British clarinettist

Leslie Craven is a British clarinettist. Until 2018, he was Principal Clarinettist in the orchestra of the Welsh National Opera. He teaches at the Royal Welsh College of Music and Drama. He is co-founder of the Clarinet Convention hosted by the University of Cardiff College of Music. He has given master classes in many establishments including the Royal College of Music, Trinity College of Music, Birmingham Conservatoire, the Clarinet Summer School (Hope University Liverpool) and as far afield as Cape Town (School of Music, Cape Town University) and Hong Kong (Academy of Performing Arts). He has played principal clarinet on recordings and for many performances with the Royal Philharmonic Orchestra, the Philharmonia, the London Symphony Orchestra, London Musici and the BBC Concert Orchestra.
His discography includes the CDs Expressions, Romantic Trios with 2CELLOS star Stjepan Hauser and Yoko Misumi, and Rota Centenary with Michael Pollock, Yoko Misumi and Stjepan Hauser. Other discs include Clarissima (to be recorded April 2014 the music of Roma Cafolla) with virtuoso friends Lana Trotovsek and Yoko Misumi, Katharine Thomas (harp), Boris Bizjak (flute) and Patrick King (bodhran). He has recorded much of the music of Christopher Ball written for and dedicated to him, including his Concerto for clarinet and chamber works including "Celtic Twilight" and "Quintet" (2013) for clarinet and string quartet. With flautist Anna Noakes he has recorded "Sonatine" by Andre Jolivet and "Choros no2" by Villa Llobos.

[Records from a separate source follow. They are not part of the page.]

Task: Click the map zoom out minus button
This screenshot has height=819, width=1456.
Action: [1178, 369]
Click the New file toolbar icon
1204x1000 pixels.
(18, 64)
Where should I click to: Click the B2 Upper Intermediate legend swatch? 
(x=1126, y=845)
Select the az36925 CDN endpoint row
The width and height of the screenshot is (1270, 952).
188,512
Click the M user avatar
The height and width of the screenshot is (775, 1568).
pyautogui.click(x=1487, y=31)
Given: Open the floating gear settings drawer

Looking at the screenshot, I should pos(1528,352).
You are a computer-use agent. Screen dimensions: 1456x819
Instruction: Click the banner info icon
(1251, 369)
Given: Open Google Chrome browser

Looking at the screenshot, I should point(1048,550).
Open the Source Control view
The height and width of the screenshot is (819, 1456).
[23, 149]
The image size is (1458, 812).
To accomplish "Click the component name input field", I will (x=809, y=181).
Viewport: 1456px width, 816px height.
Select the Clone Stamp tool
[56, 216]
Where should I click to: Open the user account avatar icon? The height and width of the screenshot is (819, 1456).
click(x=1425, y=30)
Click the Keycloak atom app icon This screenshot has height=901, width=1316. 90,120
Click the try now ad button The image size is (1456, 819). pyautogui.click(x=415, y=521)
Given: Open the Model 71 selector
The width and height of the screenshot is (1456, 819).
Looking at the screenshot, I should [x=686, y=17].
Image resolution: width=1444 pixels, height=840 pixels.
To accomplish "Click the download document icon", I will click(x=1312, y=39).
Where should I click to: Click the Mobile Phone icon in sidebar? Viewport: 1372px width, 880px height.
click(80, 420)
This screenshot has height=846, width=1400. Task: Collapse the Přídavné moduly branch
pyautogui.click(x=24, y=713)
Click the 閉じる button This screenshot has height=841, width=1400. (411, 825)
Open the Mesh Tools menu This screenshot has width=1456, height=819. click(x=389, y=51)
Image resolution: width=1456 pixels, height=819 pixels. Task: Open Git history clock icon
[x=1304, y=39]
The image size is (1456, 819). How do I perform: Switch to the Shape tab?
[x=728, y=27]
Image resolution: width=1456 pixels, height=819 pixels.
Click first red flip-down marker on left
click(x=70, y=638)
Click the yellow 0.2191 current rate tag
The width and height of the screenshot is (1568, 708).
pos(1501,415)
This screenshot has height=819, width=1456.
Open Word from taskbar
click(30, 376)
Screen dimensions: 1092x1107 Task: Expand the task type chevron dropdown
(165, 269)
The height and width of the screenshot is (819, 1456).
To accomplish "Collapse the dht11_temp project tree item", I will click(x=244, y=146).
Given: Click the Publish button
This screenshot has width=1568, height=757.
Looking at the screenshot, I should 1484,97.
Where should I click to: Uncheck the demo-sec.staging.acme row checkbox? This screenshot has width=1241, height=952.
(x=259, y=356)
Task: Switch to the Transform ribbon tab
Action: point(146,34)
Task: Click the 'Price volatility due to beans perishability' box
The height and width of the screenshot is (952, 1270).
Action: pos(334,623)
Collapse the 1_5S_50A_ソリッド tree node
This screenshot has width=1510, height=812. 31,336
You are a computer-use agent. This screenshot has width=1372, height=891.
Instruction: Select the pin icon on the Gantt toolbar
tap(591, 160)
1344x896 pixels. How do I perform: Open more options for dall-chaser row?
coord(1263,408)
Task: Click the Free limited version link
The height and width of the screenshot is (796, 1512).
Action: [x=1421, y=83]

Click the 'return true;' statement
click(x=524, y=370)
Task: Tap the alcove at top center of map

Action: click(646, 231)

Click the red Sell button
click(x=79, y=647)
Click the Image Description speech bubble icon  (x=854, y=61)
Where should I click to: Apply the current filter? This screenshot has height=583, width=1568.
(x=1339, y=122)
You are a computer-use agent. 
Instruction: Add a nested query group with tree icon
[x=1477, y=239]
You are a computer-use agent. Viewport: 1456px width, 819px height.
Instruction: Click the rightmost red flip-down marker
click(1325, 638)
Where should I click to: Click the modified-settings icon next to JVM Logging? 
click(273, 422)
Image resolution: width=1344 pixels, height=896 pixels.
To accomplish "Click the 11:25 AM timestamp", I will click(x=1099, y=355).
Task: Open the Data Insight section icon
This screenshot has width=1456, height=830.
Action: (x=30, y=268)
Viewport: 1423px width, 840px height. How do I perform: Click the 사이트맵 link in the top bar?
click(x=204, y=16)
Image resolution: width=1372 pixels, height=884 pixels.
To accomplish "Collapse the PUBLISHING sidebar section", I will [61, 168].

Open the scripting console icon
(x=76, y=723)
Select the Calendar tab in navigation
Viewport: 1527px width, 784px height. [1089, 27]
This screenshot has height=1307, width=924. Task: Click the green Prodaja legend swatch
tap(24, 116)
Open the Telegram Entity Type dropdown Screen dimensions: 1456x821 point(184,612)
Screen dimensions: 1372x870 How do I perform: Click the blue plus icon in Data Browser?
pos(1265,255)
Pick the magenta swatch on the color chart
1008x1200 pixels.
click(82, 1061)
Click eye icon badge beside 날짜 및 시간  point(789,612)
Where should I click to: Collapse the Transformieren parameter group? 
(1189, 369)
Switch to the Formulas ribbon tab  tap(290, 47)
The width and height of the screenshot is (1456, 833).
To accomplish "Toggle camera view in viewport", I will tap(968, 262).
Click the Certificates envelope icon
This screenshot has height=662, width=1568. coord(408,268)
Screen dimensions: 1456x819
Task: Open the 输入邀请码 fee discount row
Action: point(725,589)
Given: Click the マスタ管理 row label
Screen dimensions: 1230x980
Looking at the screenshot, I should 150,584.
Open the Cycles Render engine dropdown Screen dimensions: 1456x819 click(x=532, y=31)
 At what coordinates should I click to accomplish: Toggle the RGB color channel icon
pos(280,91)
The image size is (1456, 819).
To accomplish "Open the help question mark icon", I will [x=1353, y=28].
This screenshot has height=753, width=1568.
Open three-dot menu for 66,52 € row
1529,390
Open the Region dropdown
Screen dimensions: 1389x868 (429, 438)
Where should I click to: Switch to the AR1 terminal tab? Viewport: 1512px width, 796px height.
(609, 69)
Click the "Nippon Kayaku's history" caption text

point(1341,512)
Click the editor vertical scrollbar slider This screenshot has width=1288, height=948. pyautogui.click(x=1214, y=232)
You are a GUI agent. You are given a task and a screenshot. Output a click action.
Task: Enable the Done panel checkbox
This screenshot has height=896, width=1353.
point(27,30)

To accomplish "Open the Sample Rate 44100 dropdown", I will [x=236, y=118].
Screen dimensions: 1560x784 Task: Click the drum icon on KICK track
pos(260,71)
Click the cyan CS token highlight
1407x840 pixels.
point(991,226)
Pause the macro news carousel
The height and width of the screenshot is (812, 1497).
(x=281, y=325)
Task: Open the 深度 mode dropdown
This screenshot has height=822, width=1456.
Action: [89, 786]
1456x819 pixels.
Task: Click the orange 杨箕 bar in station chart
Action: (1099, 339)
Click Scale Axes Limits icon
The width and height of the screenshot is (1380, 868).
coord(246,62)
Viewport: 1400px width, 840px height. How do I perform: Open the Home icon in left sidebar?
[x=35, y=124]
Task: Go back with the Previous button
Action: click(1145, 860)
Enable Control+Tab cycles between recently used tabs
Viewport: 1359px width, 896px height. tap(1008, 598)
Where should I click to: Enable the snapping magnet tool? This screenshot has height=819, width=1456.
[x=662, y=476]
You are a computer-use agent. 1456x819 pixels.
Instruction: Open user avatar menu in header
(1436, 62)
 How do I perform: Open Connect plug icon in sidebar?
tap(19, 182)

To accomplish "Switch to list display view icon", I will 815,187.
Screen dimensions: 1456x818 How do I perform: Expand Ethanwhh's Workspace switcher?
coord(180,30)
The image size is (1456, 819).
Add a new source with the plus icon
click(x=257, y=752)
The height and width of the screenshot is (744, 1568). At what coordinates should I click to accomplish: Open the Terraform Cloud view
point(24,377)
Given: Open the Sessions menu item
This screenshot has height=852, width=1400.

Commercial work includes film soundtracks for the original Wicker Man, Howards End, The Pope Must Die, Mickey Blue Eyes, Pirate Prince and many TV series including House of Elliot, Soldier Soldier, Anna Lee and many others.

He is one of Great Britain's most sought after teachers and has written a pedagogical self-help book for clarinet titled Instant Help for Playing and Teaching the Clarinet. Craven's personal design mouthpiece is made by Bradford Behn in the United States and is played by many leading players in the profession in U.K. and overseas.